AASHTO calls on Congress to create a national rail policy with $5 billion annually for a federal intercity passenger rail grant program.

In all, the proposal calls for, over six years, $375 billion for highways, $93 billion for transit, $42 billion for freight and $34.5 billion for intercity passenger rail.

“If we’re going to expect Congress to make the tough choice, there is no elected official that wants to raise taxes, they are going to have to have a clear understanding of what they get in exchange,” Pete Rahn, director of the Missouri State Department of Transportation. “We can’t say to the members of Congress with a straight face that we want to do the same as we’ve always done just give us more money.”

The big challenge is how to raise the money to pay for the ambitious new spending priorities. The federal highway system has depended on gasoline taxes for more than 50 years, but growing use of alternative fuels, energy-efficient vehicles and mass transit have made the revenue source less reliable.

During the board meeting, ASSHTO agreed to add language to the proposal stressing that any dependence on the gasoline tax is for the short term until “more sustainable sources are found for the long term.”

Jack Basso, the association’s business manager, warned that retaining the current revenue model would force a 50 percent reduction in fiscal 2010 in the $43.2 billion now spent annually on surface transportation programs.
“For 2009, one way or another we’ll limp through this,” Basso said. “It’s 2010 when we don’t have the revenue to sustain anything like the program we have today.”

And the only reason states can limp through 2009 is because Congress transferred $8 billion from the general fund into the federal Highway Trust Fund, to stave off what the Bush administration described in September as the fund’s imminent bankruptcy.

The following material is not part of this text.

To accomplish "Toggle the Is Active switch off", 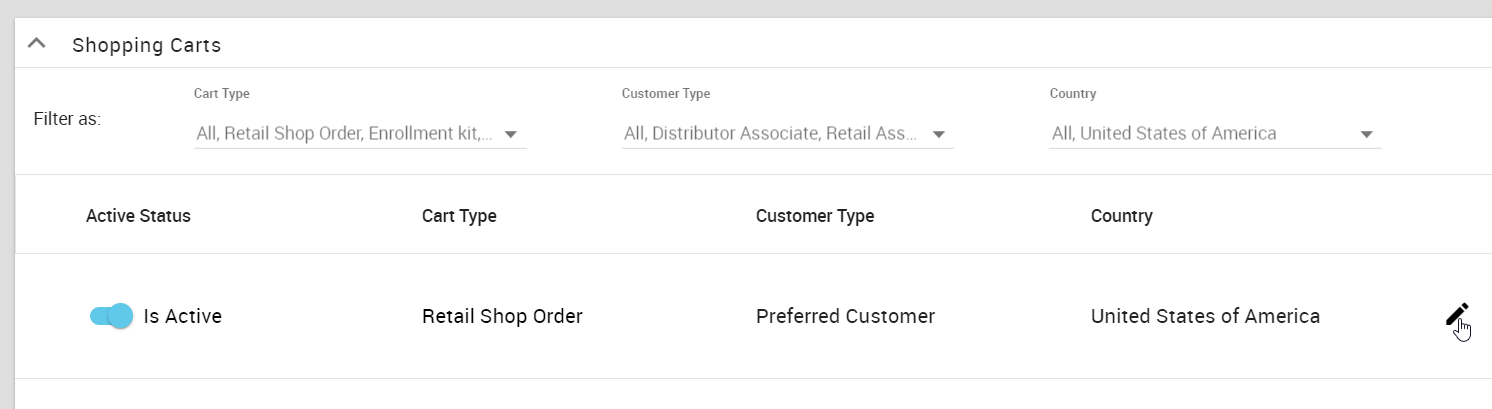I will (x=111, y=316).
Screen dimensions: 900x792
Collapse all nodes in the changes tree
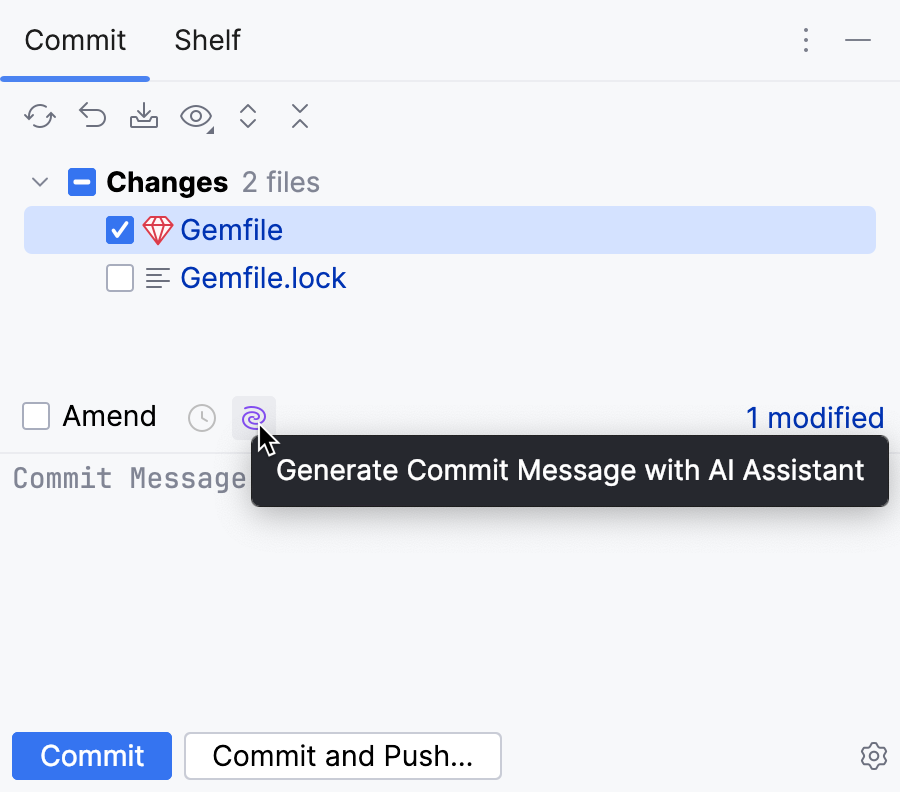[x=299, y=116]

The group’s plan to pay for its spending recommendations includes a smorgasbord of funding options that would raise $1.3 trillion if all were enacted. The organization will present the options to Congress, urging lawmakers to pick and choose.

One recommendation is a 1 cent per gallon increase in the gasoline tax, which would raise an estimated $1.8 billion annually. In recent years, both Congress and the administration have resisted hiking fuel taxes in the face of rising energy costs.

The group also suggests assessing a $10 fee per container on cargo shipped through U.S. ports, to raise an estimated $600 million in fiscal 2010.

Other recommended revenue raisers include a national vehicle sales tax of 1 percent, to raise $9 billion in 2010, and a 1 percent sales tax on motor fuels, to raise between $4.7 billion and $7.6 billion annually.

Another revenue suggestion would be to assess an annual fee on the miles a vehicle travels, based on the collection of odometer readings at state inspections. A 1 cent per mile fee would raise $32.4 billion, the group estimates. Charging truckers a tax based on the tons of freight carried by mile would generate an estimated $42.8 billion in 2010.

Horsley also advocated tax credit bonds, similar to an idea proposed more than a year ago by Sens. Ron Wyden , D-Ore., and John Thune , R-S.D. Their bill (S 2021) would provide $50 billion in new transportation infrastructure funding through bonding to help states and local governments complete significant infrastructure projects.